The present invention is an unexpected result stemming from research related to structural elements that confer thermostability to bacteria. The two genes encoding for the enzyme alcohol dehydrogenase from the thermophilic bacterium Thermoanaerobacter brockii and from the mesophile Clostridium beijerinckii (TBADH and CBADH, respectively) were isolated and compared. The genes coding for the enzymes alcohol dehydrogenase from thermophilic and mesophilic bacteria (TBADH and CBADH) have been successfully cloned, sequenced and expressed in E. coli strain TG1 using the plasmids pBS-M105/2 and pBS-P89. The level of the expressed enzymes inserted in pBluescript II KS(+) was 30-50 fold higher than in the native bacterium T. brockii or C. beijerinckii (Anaerobe 3, 259, 1997).
It was neither taught nor suggested in the background references that the overexpression attained for the thermophilic alcohol dehydrogenase could be obtained for other proteins cloned into an expression system, utilizing the bacterial ADH promoter. Furthermore, it is neither suggested nor taught that an expression system using said prokaryotic ADH promoter could yield eukaryotic heterologous proteins in their active folded form.
Fibroblast Growth Factors
Fibroblast Growth Factors (FGF's) encompass a family of at least 23 factors, which have an amino acid sequence identity ranging between 17-72%. FGF's are potent mitogens for a wide variety of cell types in tissue culture as well as in-vivo, and are regulators of differentiation of endothelial cells and neuronal cells. FGF's are expressed in a strict temporal and spatial pattern during development and have important roles in patterning and limb formation. The biological effects of FGF are initiated by binding to FGF receptors (FGFRs), phosphorylation of a trans-membrane tyrosine kinase and triggering the intracellular cascade of signal transduction.
Because of their role in growth regulation, the isolation, cloning and expression of FGF receptor ligands are extremely important for developing medicaments for the treatment of various disorders and in particular those of bone and cartilage.

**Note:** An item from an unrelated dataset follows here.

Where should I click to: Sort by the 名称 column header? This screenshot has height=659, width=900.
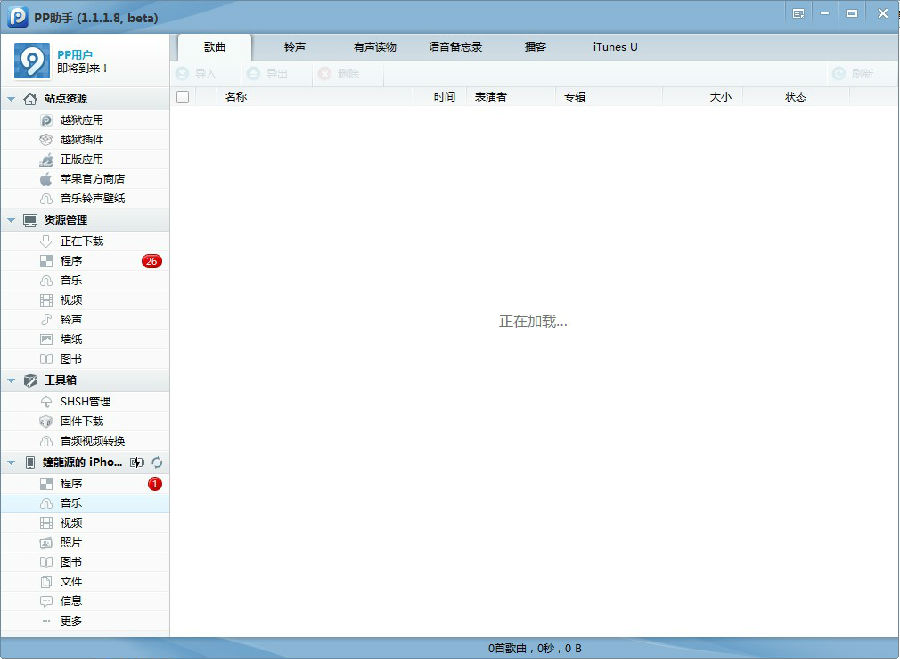click(236, 97)
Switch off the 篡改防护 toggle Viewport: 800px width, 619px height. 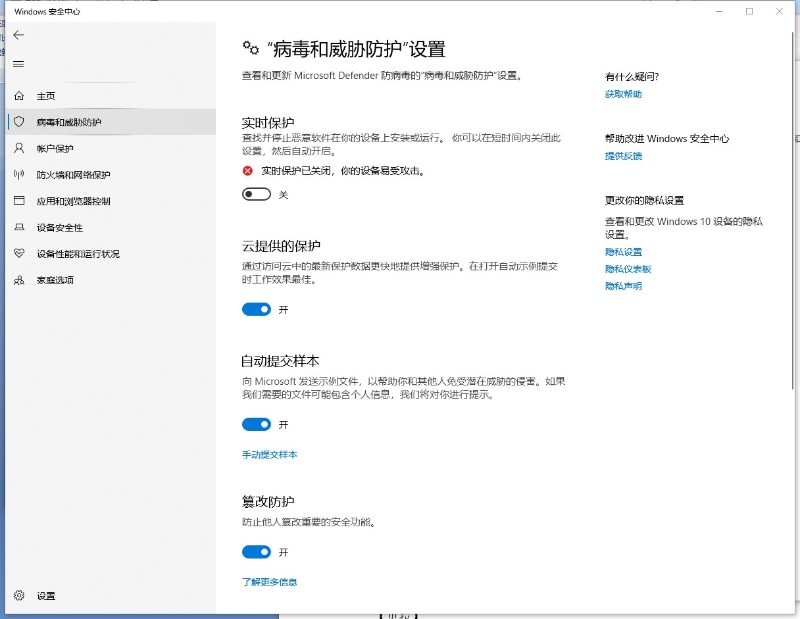256,552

Current art teaches that attempts to express synthetic DNA fragments encoding the entire reading frame of human fibroblast growth factor-1 (HBGF-1beta), and its amino terminal truncated form (HBGF-1 alpha) in Escherichia coli under the control of the trp-lac resulted in high yield and biologically active HBGF-1 alpha. (Biochem. Biophys. Acta 1090, 293, 1991) The HBGF-1 beta was highly expressed using T7 polymerase expression vector.
A synthetic gene encoding human basic FGF has been cloned and expressed in E. coli as a biologically active protein using the expression vector pLCII downstream from the strong PL promoter (J. Biotechnol. 22, 299, 1992).
There is an unmet need for and it would be advantageous to have a high yield expression system that can be used to express various FGF agonists, FGF antagonists, FGF mutants or FGF chimeras having therapeutic value for treating various diseases.